*** Opening Working data ***
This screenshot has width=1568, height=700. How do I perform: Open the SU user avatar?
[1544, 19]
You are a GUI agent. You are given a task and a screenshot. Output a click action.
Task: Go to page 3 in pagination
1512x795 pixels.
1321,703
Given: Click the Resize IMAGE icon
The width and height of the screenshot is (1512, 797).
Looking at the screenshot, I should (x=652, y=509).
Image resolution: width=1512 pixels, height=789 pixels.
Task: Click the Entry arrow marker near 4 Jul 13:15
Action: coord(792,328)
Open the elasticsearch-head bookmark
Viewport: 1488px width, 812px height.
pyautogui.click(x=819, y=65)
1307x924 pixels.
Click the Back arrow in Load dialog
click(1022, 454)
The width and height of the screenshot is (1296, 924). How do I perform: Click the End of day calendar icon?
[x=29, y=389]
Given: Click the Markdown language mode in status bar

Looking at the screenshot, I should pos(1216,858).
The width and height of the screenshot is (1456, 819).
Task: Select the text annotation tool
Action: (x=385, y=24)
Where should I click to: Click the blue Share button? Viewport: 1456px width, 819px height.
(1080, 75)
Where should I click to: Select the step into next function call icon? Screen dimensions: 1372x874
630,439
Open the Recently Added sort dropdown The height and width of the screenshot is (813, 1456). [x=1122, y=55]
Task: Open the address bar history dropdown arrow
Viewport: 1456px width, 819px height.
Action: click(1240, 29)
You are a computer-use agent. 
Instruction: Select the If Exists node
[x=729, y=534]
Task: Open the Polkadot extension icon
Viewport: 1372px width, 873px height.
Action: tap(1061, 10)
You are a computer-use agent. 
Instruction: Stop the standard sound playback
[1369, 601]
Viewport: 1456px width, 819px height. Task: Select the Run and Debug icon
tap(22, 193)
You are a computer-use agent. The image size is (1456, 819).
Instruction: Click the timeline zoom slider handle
*** Closing Working data ***
● What you should do: Apply a filter for "agent" to the entries and show each line that passes.

● Result of this exercise:
You are a GUI agent. You are given a task and a screenshot. Output a click action.
You are a computer-use agent. 
You are a computer-use agent. 
You are a computer-use agent. The image size is (1456, 819).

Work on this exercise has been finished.